* _DIRECTION 1_
Translate this sentence from the article on mysteries by women into Spanish: "When it’s cold outside, there’s nothing I like better than curling up with a good mystery."
* _DIRECTION 2_
In the article on mysteries by women, why does the writer love mystery series so much?
* _DIRECTION 3_
Return the passage of the article on mysteries by women from "9 Addictive Mysteries" up to and including "it too much.)".

* _DOCUMENT_
• • • •

9 Addictive Mysteries By Women To Read In 2017

by Swapna Krishna

When it’s cold outside, there’s nothing I like better than curling up with a good mystery. I don’t know what it is about crime novels and psychological thrillers, but I just can’t get enough of them. Even if I can see a twist coming from a mile away, I devour mystery after mystery. Bloated decomposing corpses? Kidnappings? Stalkers? Yes, yes, yes. (What does it say about me that I’m this obsessed with mysteries? I’m trying not to think about it too much.)

One of my favorite aspects of mystery novels is character development; after all, you’re not going to care if someone is in danger or whether a character is able to solve a mystery if you aren’t invested in them. That’s why I love mystery series so much; you can get to know characters over multiple books, and they can grow and change over that time. It reflects the way you get to know people in real life (except with regard to the high body count over the course of multiple books). This year has already seen a wealth of sequels in great series, with more on the way; check out these latest installments and go back and catch up on these great mystery series (all written by women!)

• • • •

* _DATA EXTRACT_
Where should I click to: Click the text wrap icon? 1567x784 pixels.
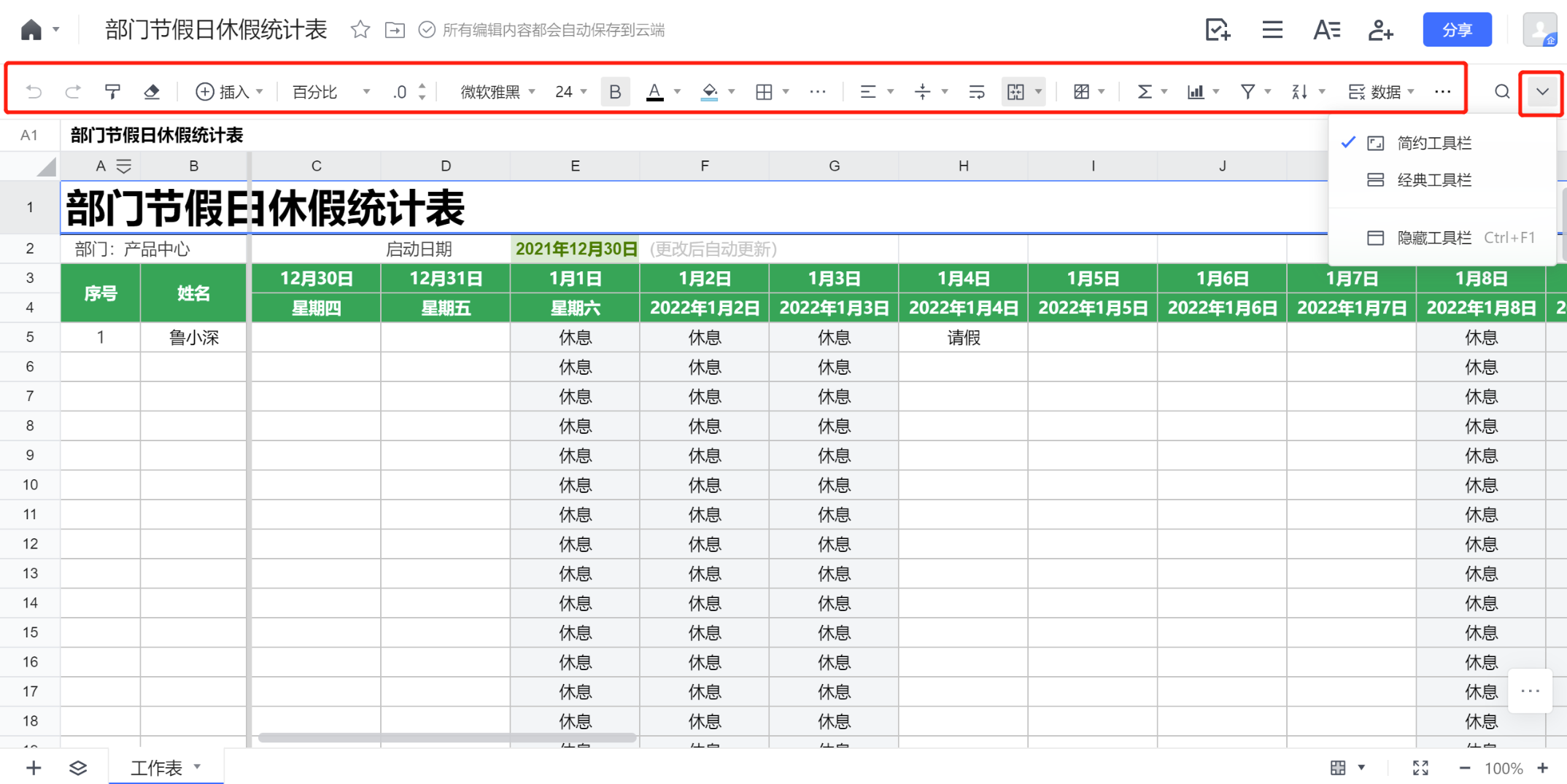(x=976, y=92)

• • • •

* _WRITTEN SOLUTION 1_
Cuando hace frío afuera, no hay nada que me guste más que acurrucarme con una buena novela de misterio.

* _WRITTEN SOLUTION 2_
Readers get to know the characters over multiple books, and the characters can grow and change over that time.

* _WRITTEN SOLUTION 3_
9 Addictive Mysteries By Women To Read In 2017

by Swapna Krishna

When it’s cold outside, there’s nothing I like better than curling up with a good mystery. I don’t know what it is about crime novels and psychological thrillers, but I just can’t get enough of them. Even if I can see a twist coming from a mile away, I devour mystery after mystery. Bloated decomposing corpses? Kidnappings? Stalkers? Yes, yes, yes. (What does it say about me that I’m this obsessed with mysteries? I’m trying not to think about it too much.)